» PROBLEM DESCRIPTION: Your copy should contain exactly the lines from the one that holds "You are a GUI" through the end of the material, reproduced as written, with no pictures.
╔══
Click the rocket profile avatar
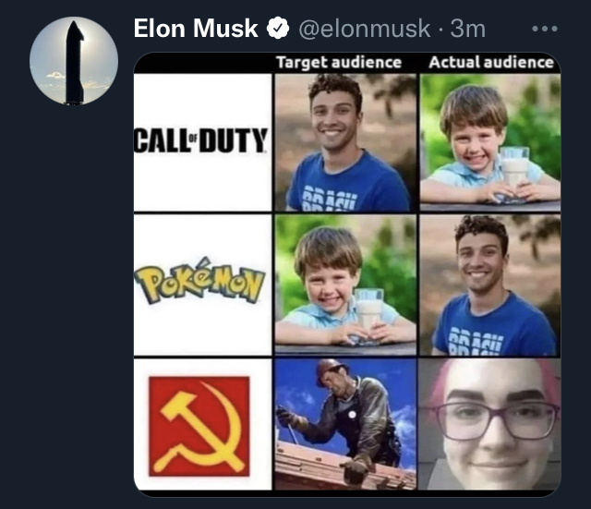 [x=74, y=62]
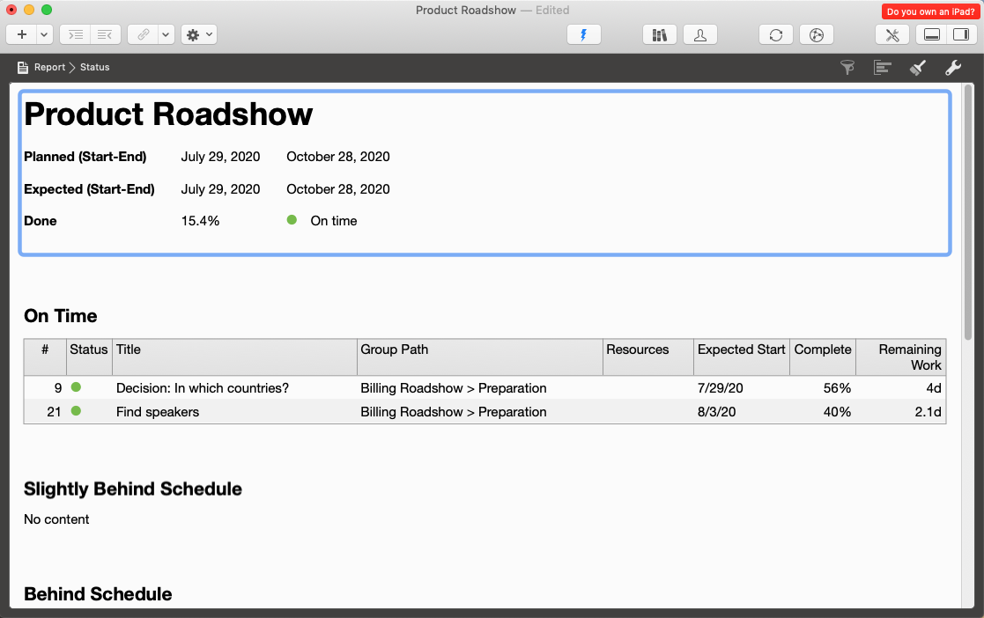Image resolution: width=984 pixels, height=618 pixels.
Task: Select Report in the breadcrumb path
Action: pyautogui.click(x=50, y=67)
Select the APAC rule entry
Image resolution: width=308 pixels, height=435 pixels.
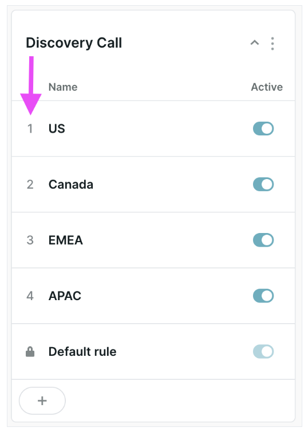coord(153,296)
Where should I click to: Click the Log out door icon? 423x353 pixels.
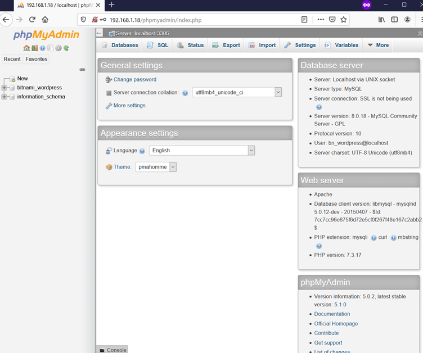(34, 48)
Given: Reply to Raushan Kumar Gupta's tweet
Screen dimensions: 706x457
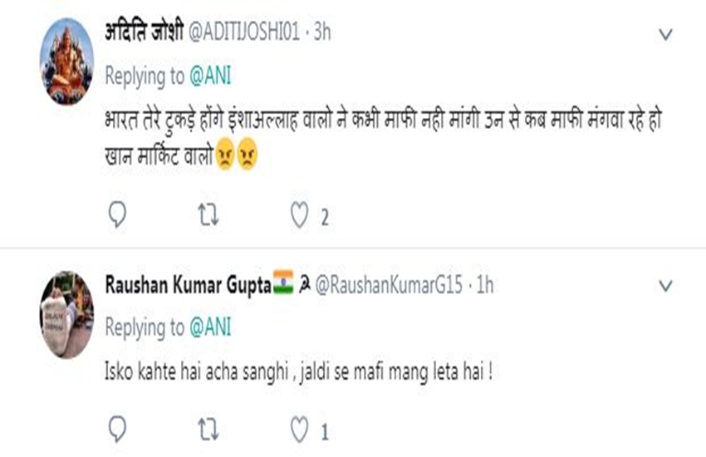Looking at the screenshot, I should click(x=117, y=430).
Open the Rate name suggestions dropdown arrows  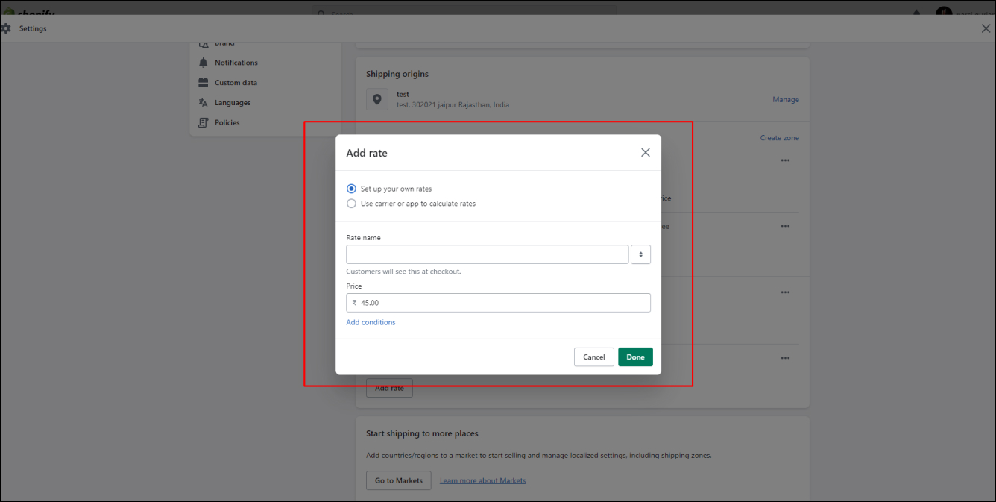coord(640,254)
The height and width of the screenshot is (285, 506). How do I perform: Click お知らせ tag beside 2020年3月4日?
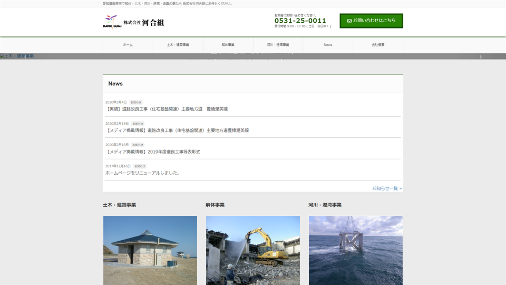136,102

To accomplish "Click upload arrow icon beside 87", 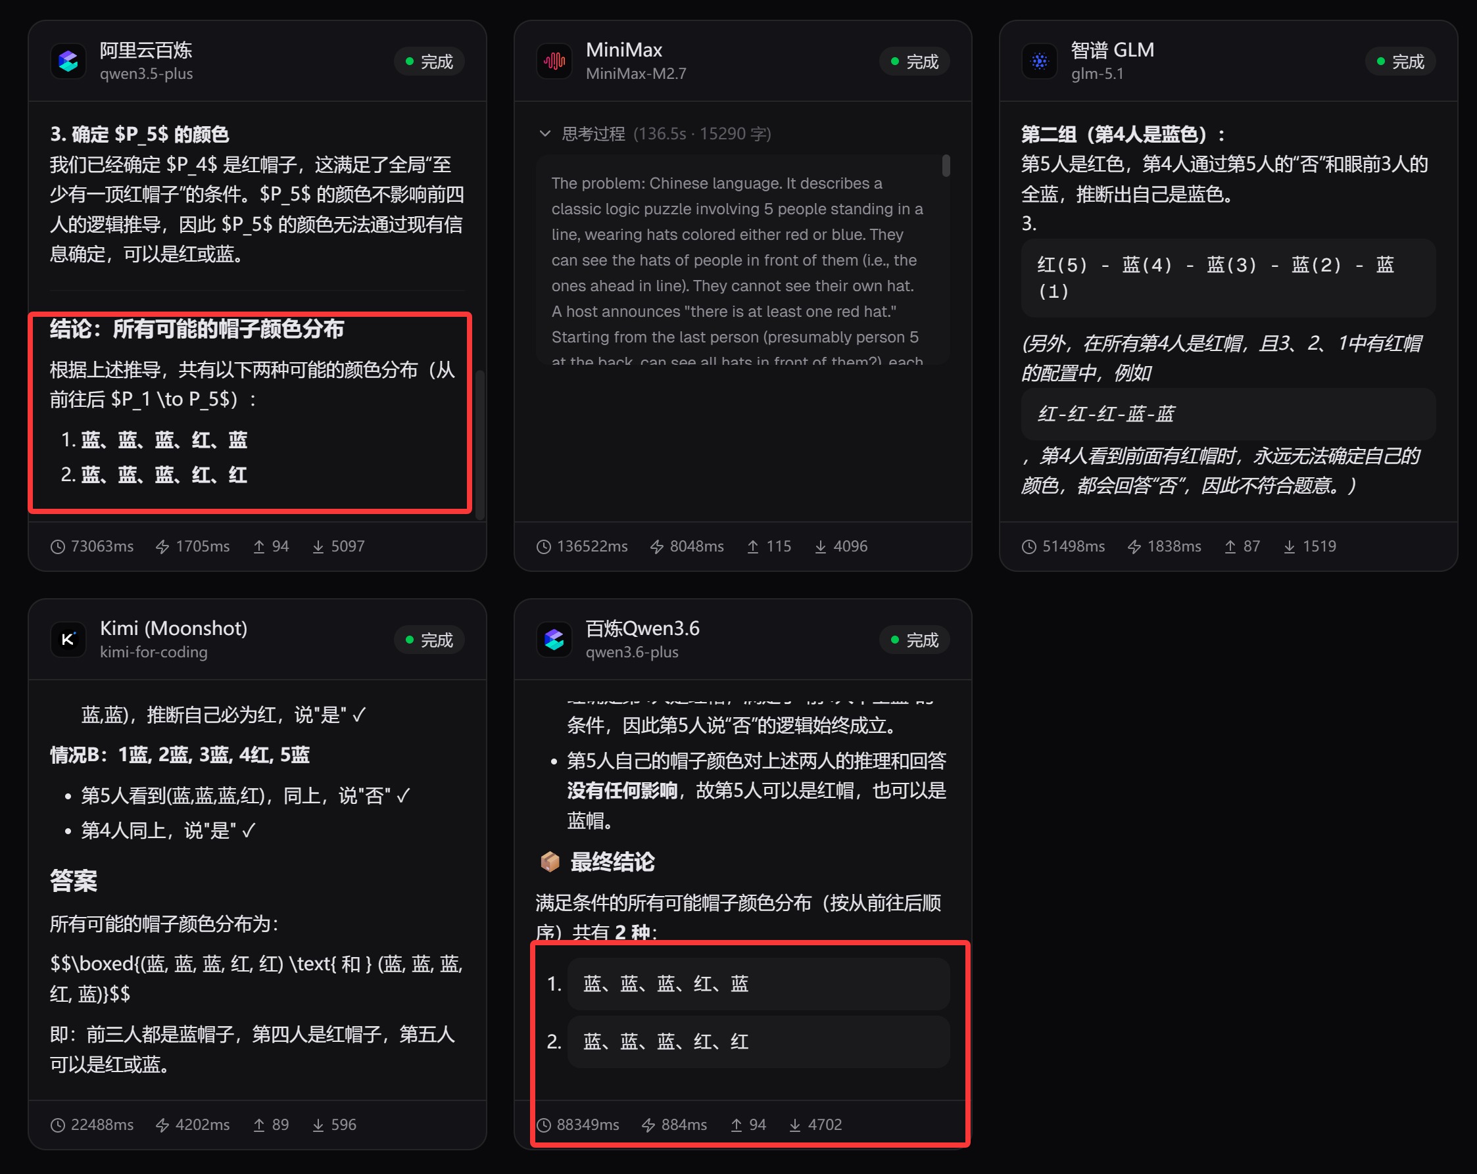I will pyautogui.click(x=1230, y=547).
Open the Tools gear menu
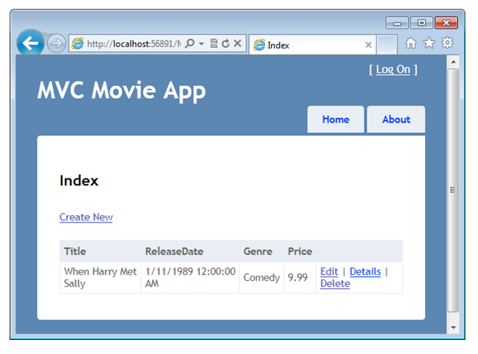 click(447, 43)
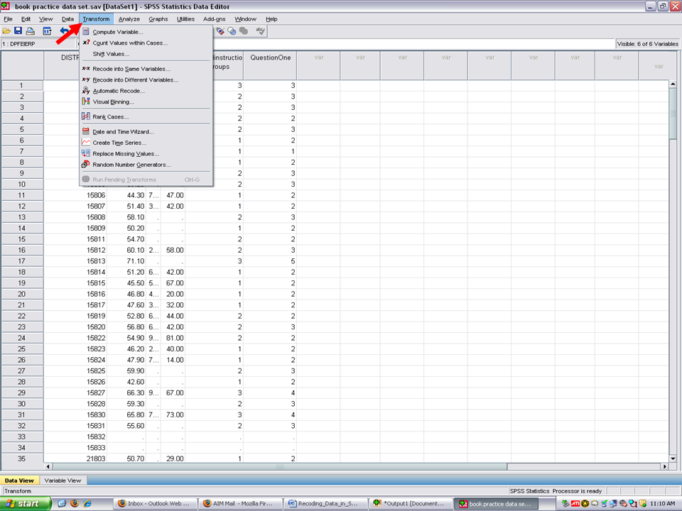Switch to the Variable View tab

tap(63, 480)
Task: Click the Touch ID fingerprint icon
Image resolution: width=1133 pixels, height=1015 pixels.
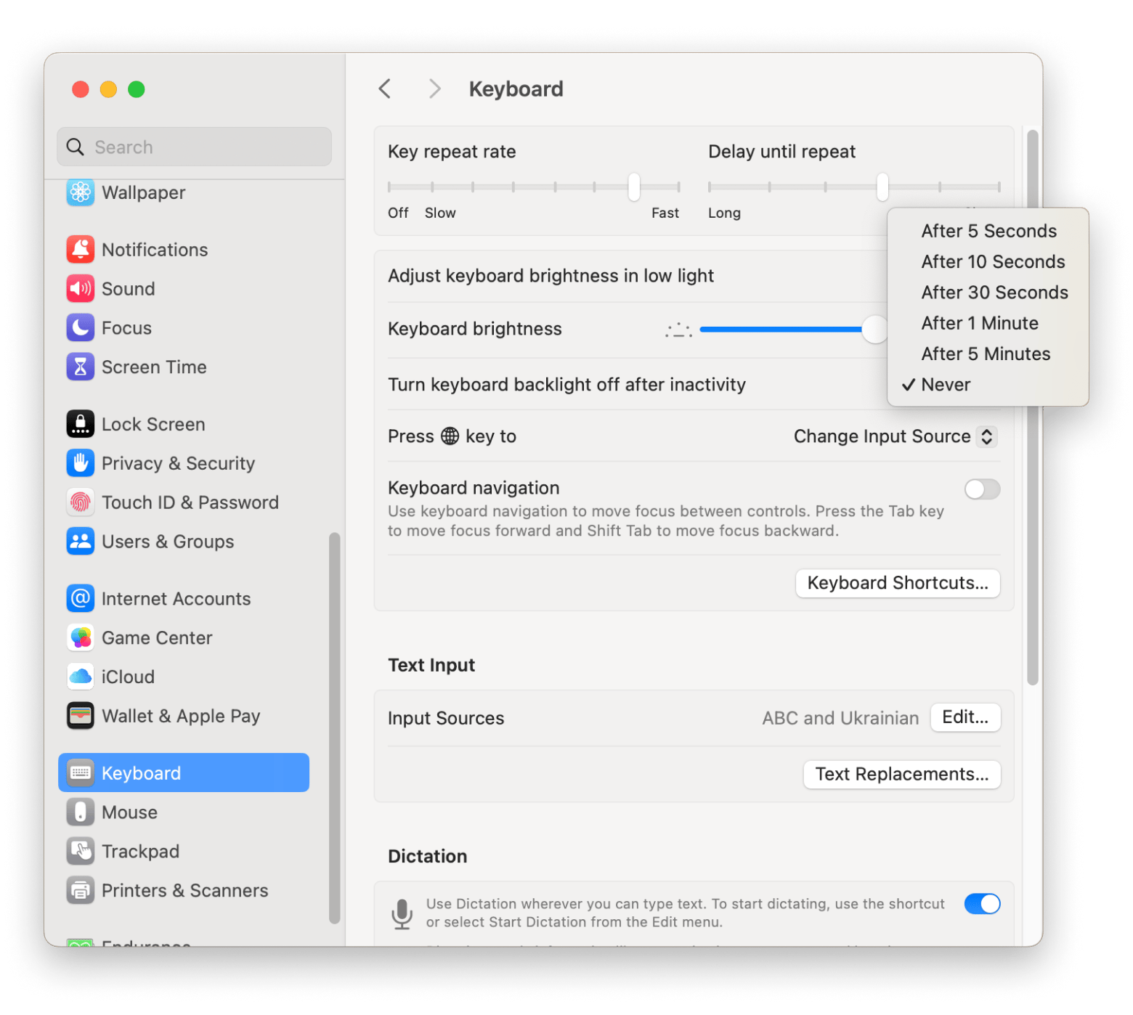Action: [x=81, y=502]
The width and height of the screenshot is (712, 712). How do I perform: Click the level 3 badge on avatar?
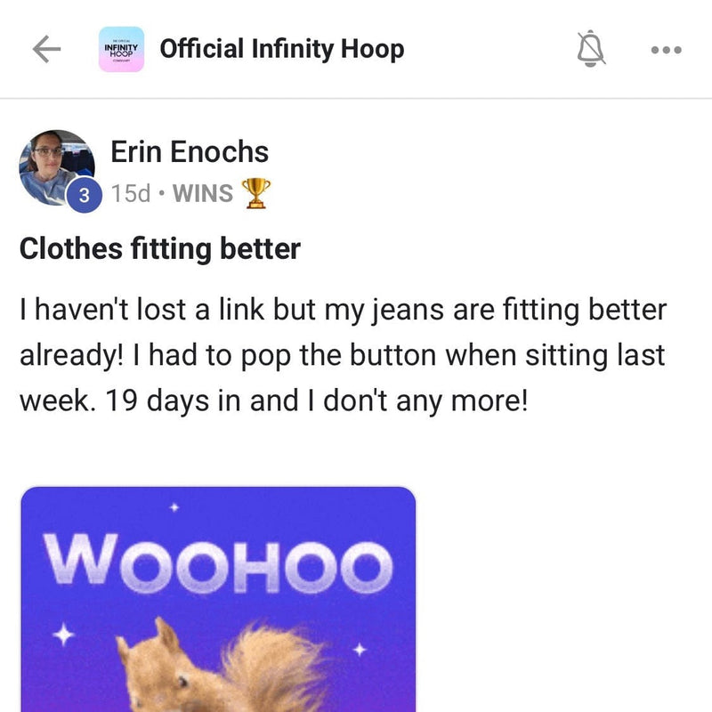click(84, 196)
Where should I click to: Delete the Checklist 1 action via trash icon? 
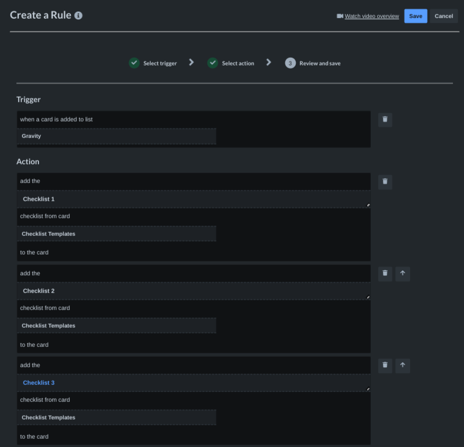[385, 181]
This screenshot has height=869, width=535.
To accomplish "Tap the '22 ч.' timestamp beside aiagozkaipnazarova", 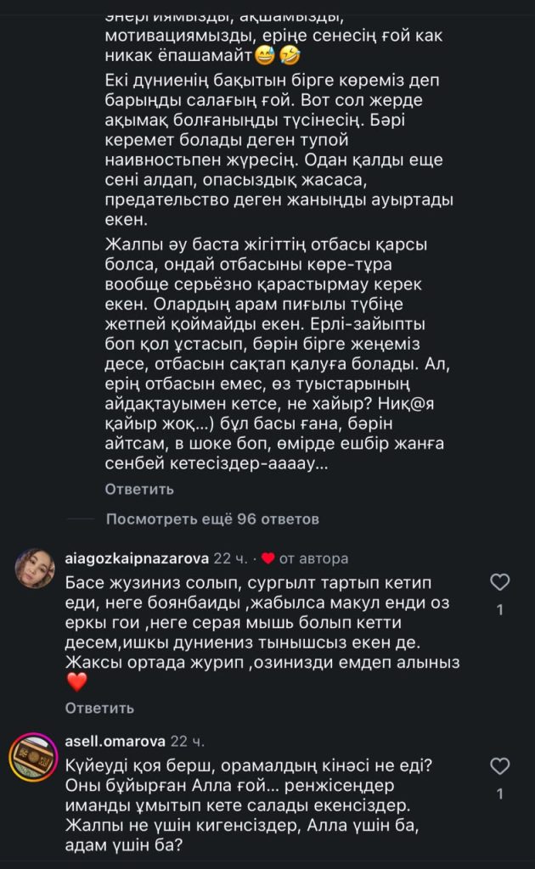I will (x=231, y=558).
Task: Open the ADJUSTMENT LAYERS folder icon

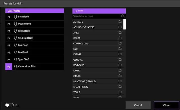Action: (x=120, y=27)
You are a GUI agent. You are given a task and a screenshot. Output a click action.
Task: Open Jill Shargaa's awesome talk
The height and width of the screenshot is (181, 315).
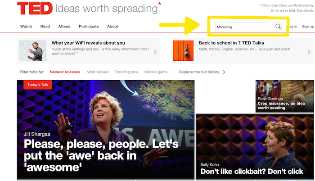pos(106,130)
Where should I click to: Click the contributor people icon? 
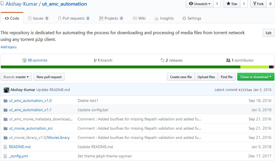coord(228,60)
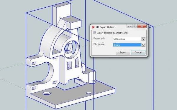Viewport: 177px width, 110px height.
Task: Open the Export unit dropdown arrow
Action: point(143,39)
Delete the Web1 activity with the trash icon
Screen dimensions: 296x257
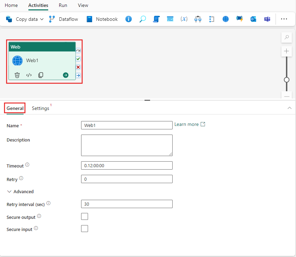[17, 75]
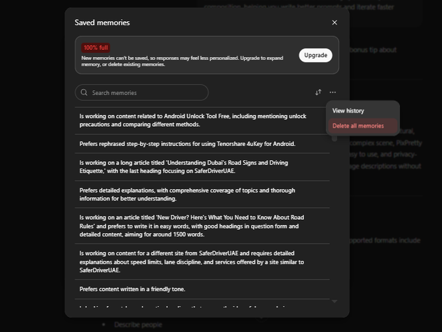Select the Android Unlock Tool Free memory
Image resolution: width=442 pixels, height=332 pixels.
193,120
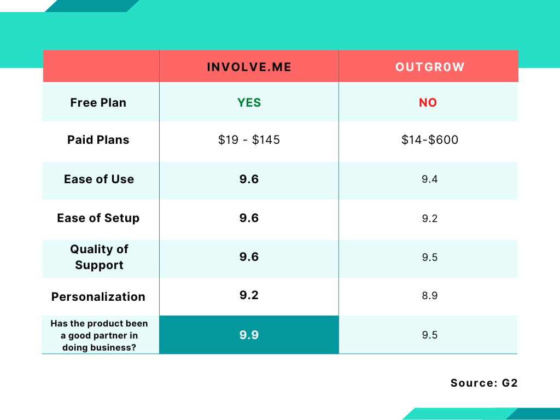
╚══
» SOLUTION TO THIS TASK:
You are a GUI agent. You are given a task and a screenshot. Output a click action.
Task: Open Jill Shargaa's awesome talk
The height and width of the screenshot is (181, 315).
pos(106,130)
Where should I click to: Click the contributor people icon? 
coord(228,60)
Viewport: 177px width, 110px height.
Task: Open the Export unit dropdown arrow
Action: point(143,39)
Delete the Web1 activity with the trash icon
Screen dimensions: 296x257
[17, 75]
Select the Android Unlock Tool Free memory
Image resolution: width=442 pixels, height=332 pixels.
193,120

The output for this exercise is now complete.